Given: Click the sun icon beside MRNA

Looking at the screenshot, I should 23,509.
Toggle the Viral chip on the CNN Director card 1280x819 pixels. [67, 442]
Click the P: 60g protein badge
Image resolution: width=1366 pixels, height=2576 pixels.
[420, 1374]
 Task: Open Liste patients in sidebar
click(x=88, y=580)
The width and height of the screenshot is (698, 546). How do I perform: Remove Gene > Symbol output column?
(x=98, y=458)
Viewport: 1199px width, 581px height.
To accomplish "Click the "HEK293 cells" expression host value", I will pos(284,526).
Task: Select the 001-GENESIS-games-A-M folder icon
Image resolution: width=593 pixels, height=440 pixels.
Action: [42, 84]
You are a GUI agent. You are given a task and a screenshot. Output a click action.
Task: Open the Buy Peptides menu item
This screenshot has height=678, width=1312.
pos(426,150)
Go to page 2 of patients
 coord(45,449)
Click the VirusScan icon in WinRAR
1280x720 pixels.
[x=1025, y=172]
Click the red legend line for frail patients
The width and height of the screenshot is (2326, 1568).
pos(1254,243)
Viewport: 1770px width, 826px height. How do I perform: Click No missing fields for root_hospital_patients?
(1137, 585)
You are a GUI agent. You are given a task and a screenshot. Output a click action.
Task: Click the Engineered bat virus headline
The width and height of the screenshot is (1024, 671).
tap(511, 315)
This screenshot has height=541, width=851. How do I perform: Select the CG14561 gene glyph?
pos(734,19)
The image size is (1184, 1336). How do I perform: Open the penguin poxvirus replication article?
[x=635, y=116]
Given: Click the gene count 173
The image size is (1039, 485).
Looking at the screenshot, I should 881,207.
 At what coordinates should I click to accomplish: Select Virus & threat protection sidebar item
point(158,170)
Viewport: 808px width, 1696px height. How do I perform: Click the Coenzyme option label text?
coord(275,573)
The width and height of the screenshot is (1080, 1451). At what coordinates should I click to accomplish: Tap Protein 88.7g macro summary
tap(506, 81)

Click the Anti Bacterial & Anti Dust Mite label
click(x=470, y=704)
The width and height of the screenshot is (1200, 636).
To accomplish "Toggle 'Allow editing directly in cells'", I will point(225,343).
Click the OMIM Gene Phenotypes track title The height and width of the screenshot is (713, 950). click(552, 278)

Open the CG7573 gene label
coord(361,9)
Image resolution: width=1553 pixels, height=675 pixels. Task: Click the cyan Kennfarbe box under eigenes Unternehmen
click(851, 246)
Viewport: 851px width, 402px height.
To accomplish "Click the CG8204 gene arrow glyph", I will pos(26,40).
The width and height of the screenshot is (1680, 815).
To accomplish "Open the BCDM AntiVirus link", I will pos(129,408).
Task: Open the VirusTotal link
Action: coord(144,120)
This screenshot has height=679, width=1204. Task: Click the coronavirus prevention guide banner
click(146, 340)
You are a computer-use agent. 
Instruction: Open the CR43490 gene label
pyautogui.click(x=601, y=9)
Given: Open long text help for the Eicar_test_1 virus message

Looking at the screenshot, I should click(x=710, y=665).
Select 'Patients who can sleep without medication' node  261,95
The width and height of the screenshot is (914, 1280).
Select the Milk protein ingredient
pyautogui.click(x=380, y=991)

○ ○ ○ ○

- WHAT IS REQUIRED -
All records shown above are to be given again verbatim.

- ANSWER SPACE -
Given: Click the sun icon beside MRNA

Looking at the screenshot, I should 23,509.
Toggle the Viral chip on the CNN Director card 1280x819 pixels. [67, 442]
Click the P: 60g protein badge
Image resolution: width=1366 pixels, height=2576 pixels.
[420, 1374]
 Task: Open Liste patients in sidebar
click(x=88, y=580)
The width and height of the screenshot is (698, 546). How do I perform: Remove Gene > Symbol output column?
(x=98, y=458)
Viewport: 1199px width, 581px height.
To accomplish "Click the "HEK293 cells" expression host value", I will pos(284,526).
Task: Select the 001-GENESIS-games-A-M folder icon
Image resolution: width=593 pixels, height=440 pixels.
Action: [42, 84]
You are a GUI agent. You are given a task and a screenshot. Output a click action.
Task: Open the Buy Peptides menu item
This screenshot has height=678, width=1312.
pos(426,150)
Go to page 2 of patients
 coord(45,449)
Click the VirusScan icon in WinRAR
1280x720 pixels.
[x=1025, y=172]
Click the red legend line for frail patients
The width and height of the screenshot is (2326, 1568).
pos(1254,243)
Viewport: 1770px width, 826px height. How do I perform: Click No missing fields for root_hospital_patients?
(1137, 585)
You are a GUI agent. You are given a task and a screenshot. Output a click action.
Task: Click the Engineered bat virus headline
The width and height of the screenshot is (1024, 671).
tap(511, 315)
This screenshot has height=541, width=851. How do I perform: Select the CG14561 gene glyph?
pos(734,19)
The image size is (1184, 1336). How do I perform: Open the penguin poxvirus replication article?
[x=635, y=116]
Given: Click the gene count 173
The image size is (1039, 485).
Looking at the screenshot, I should 881,207.
 At what coordinates should I click to accomplish: Select Virus & threat protection sidebar item
point(158,170)
Viewport: 808px width, 1696px height. How do I perform: Click the Coenzyme option label text?
coord(275,573)
The width and height of the screenshot is (1080, 1451). At what coordinates should I click to accomplish: Tap Protein 88.7g macro summary
tap(506, 81)

Click the Anti Bacterial & Anti Dust Mite label
click(x=470, y=704)
The width and height of the screenshot is (1200, 636).
To accomplish "Toggle 'Allow editing directly in cells'", I will point(225,343).
Click the OMIM Gene Phenotypes track title The height and width of the screenshot is (713, 950). click(552, 278)

Open the CG7573 gene label
coord(361,9)
Image resolution: width=1553 pixels, height=675 pixels. Task: Click the cyan Kennfarbe box under eigenes Unternehmen
click(851, 246)
Viewport: 851px width, 402px height.
To accomplish "Click the CG8204 gene arrow glyph", I will pos(26,40).
The width and height of the screenshot is (1680, 815).
To accomplish "Open the BCDM AntiVirus link", I will pos(129,408).
Task: Open the VirusTotal link
Action: coord(144,120)
This screenshot has height=679, width=1204. Task: Click the coronavirus prevention guide banner
click(146, 340)
You are a computer-use agent. 
Instruction: Open the CR43490 gene label
pyautogui.click(x=601, y=9)
Given: Open long text help for the Eicar_test_1 virus message

Looking at the screenshot, I should click(x=710, y=665).
Select 'Patients who can sleep without medication' node  261,95
The width and height of the screenshot is (914, 1280).
Select the Milk protein ingredient
pyautogui.click(x=380, y=991)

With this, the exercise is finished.